Must Do It
To Attend or Not to Attend
If you’ve ever wondered whether getting a college education is worth it or not, it can be a tricky question to answer. And, ultimately, it is a personal choice which each of us must make, depending upon our chosen career path.
For instance, I chose the career path of a professional writer and chose to earn a BA with the major. Could I have acquired the same level of training without the degree? Perhaps, but I was aware of the main advantages and disadvantages of formal education.

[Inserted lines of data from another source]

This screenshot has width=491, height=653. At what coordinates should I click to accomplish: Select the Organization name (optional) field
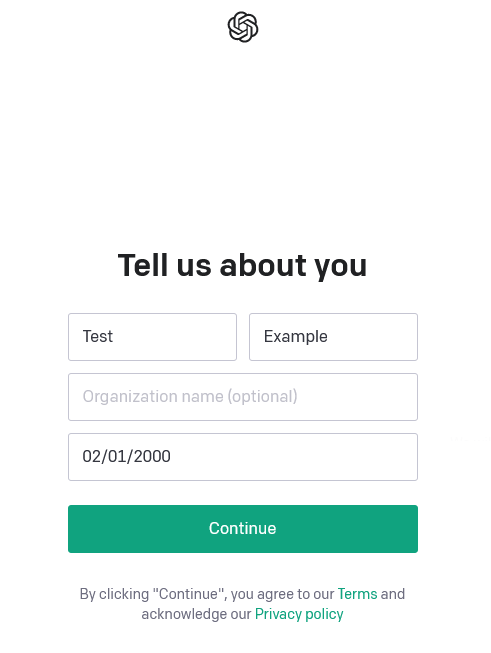point(243,397)
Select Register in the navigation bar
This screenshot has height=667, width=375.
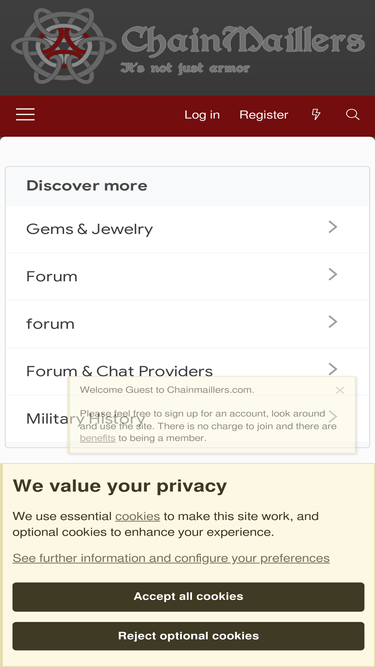point(264,115)
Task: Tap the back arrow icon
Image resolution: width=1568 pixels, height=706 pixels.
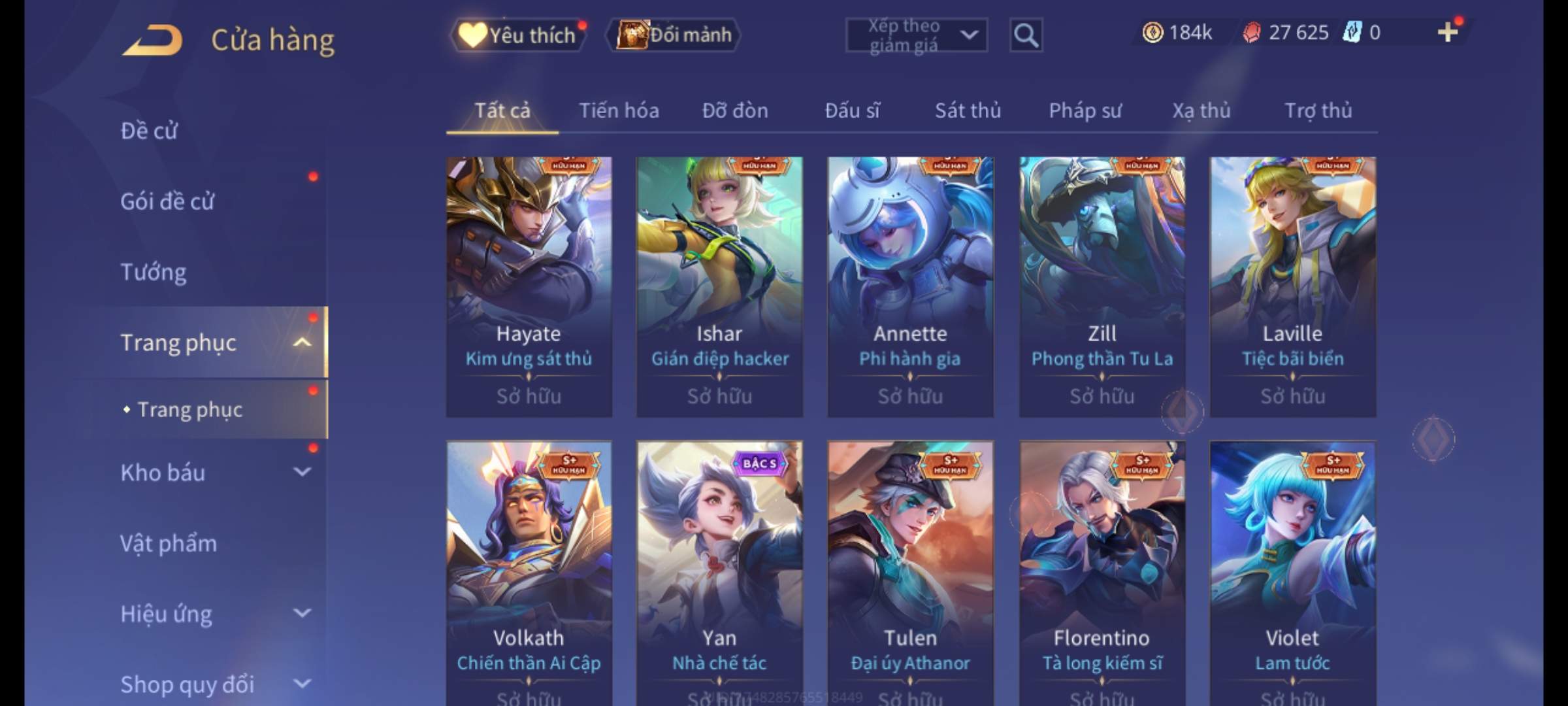Action: (x=153, y=39)
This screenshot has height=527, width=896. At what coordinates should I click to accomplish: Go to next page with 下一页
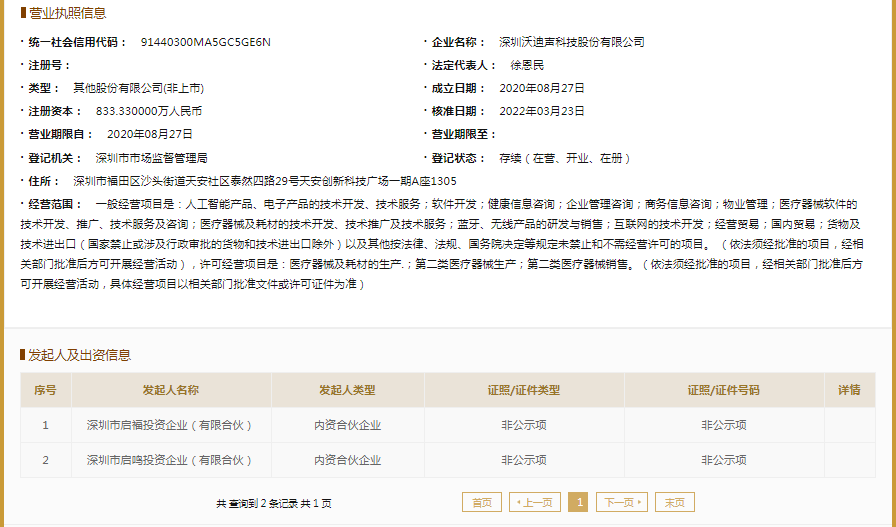click(622, 502)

A major benefit is that having assignment due dates both applies external pressure and trains us to meet deadlines. A disadvantage, however, is that the University emphasizes critical thinking and theory, practice being secondary. This is unfortunate. After all, if you're a writer, you must, above all, know how to write. The same goes for a computer programmer.
The realization that the University has things backwards is explained by writer and programmer Cory Althoff in his book The Self-Taught Programmer. Althoff, for instance, mentions Jeff Atwood’s blog “Why Can’t Programmers…Program?” In the blog, it is explained “that 199 out of 200 applicants for every programming job can’t write code at all. I repeat: they can’t write any code whatsoever.” For this reason, Althoff emphasizes practice over theory in his book.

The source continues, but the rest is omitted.